Three additional bugs found and fixed during development: a duplicate struct update syntax from a batch-fix script, 80+ struct literal compilation errors from adding two new fields to core IR types (fixed systematically across 25+ files), and the witness command ignoring the auto-solver metadata.

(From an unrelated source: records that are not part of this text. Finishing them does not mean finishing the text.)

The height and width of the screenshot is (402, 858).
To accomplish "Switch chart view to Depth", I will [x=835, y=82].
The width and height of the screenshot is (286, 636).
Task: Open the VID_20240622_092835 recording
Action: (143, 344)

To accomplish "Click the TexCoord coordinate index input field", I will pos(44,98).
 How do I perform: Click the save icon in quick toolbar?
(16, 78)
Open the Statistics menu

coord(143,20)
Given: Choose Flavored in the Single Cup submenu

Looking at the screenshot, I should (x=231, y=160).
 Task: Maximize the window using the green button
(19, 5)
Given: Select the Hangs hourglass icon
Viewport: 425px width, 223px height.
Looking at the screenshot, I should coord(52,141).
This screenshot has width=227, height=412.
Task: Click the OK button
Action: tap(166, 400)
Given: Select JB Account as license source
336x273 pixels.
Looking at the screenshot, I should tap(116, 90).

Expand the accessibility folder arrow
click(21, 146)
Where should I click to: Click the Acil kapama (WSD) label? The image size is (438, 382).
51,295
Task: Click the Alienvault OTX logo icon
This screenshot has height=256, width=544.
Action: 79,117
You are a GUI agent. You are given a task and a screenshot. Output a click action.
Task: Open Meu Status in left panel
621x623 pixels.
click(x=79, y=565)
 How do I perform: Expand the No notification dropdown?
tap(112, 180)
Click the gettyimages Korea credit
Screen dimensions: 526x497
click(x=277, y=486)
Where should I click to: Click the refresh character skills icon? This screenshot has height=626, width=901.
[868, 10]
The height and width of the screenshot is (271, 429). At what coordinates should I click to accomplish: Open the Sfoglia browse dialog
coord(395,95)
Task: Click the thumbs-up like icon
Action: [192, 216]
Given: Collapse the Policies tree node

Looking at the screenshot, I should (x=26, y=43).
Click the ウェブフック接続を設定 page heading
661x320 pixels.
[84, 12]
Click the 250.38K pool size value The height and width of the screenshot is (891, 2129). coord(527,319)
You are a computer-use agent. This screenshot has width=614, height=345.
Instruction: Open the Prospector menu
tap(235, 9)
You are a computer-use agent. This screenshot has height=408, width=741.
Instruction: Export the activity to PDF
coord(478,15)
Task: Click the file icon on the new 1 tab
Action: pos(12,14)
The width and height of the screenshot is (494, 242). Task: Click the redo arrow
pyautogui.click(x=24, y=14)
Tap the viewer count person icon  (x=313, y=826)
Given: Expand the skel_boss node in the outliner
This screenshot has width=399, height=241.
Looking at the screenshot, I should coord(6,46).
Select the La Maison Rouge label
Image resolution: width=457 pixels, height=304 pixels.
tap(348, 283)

Total: 27+ prove-verify cycles. 12/12 cross-backend consistency. 6 bugs found and fixed. Every test green.
By the Numbers
| Metric | Count |
|---|---|
| Lines of Rust | 59,000+ |
| Workspace crates | 9 |
| Proof system backends | 9 |
| Frontend importers | 7 |
| Supported finite fields | 7 (BN254, BLS12-381, Pasta Fp/Fq, Goldilocks, BabyBear, Mersenne31) |
| Built-in gadgets | 11 |
| CLI commands | 20+ |
| Backend-specific lowering modules | 6 |
| STARK-to-SNARK wrapping pipeline | 3,500+ lines |
| Vendored Nova library (patched) | 31,635 lines |
| Test files | 19 |
| Prove-verify cycles tested | 27+ |
| Cross-backend consistency | 12/12 |
| Bugs found during stress testing | 6 (all fixed) |
Open-Source Roadmap: 12 Months, Crate by Crate
Starting in April 2026, we are open-sourcing ZKF incrementally over 12 months. Each month, one crate goes public with full documentation, examples, and test coverage. The schedule:
| Month | Crate | What You Get |
|---|---|---|
| April | zkf-core | IR definitions, field math, witness generation, optimizer, debugger |
| May | zkf-frontends (Noir) | ACIR import for all Noir versions, blackbox solving |
| June | zkf-frontends (Circom) | R1CS import, external witness runner |
| July | zkf-gadgets | 11 reusable circuit components |
| August | zkf-backends (Groth16) | Arkworks backend, deterministic setup, Solidity verifier gen |
| September | zkf-backends (Halo2) | Pasta + BLS12-381 backends, PLONKish lowering |
| October | zkf-backends (Plonky3) | STARK backend, three field profiles, AIR lowering |
| November | zkf-backends (wrapping) | STARK-to-SNARK pipeline, Poseidon2 gadget, non-native arithmetic |
| December | zkf-backends (Nova) | IVC, HyperNova multifolding, patched Nova library |
| January | zkf-cli | Full CLI, package system, benchmarking |
| February | zkf-dsl + zkf-registry | Rust DSL macros, gadget registry |
| March | Full framework | Integration tests, examples, CI pipeline, documentation site |
Free subscribers get each release when it goes public. Pro subscribers get early access -- each crate is available to Pro members one month before public release, with deep-dive articles explaining the architecture, the design decisions, and the proof strategies behind each module. Institutional subscribers get private repository access from day one -- the full 59K-line codebase, all nine backends, updated in real-time as development continues.
Why This Matters
The zero-knowledge ecosystem is converging. Groth16 is not going away -- it is the cheapest on-chain verifier. But STARKs are getting faster (Plonky3 proves in milliseconds), folding schemes are enabling new computation models (Nova, HyperNova), and zkVMs are making general-purpose ZK accessible (SP1, RISC Zero). The question is not which proof system wins. The question is how you use the right one for each job without rebuilding your stack every time.
ZKF is the answer. Write your circuit once. Compile to Groth16 for on-chain deployment, Plonky3 for fast proving, Halo2 for recursion, Nova for incremental computation. Wrap your STARK in a SNARK when you need both transparency and cheap verification. Generate Solidity verifiers without touching Solidity. Benchmark all nine systems against each other on the same circuit with one command.
59,000 lines of Rust. Nine proof systems. Seven frontends. Eleven gadgets. Stress-tested with 27+ prove-verify cycles across three backends, two external languages, and a STARK-to-SNARK wrapping pipeline. Six bugs found, six bugs fixed, twelve out of twelve cross-backend consistency.
We built this because nobody else would. And we are giving it away because the ecosystem needs it.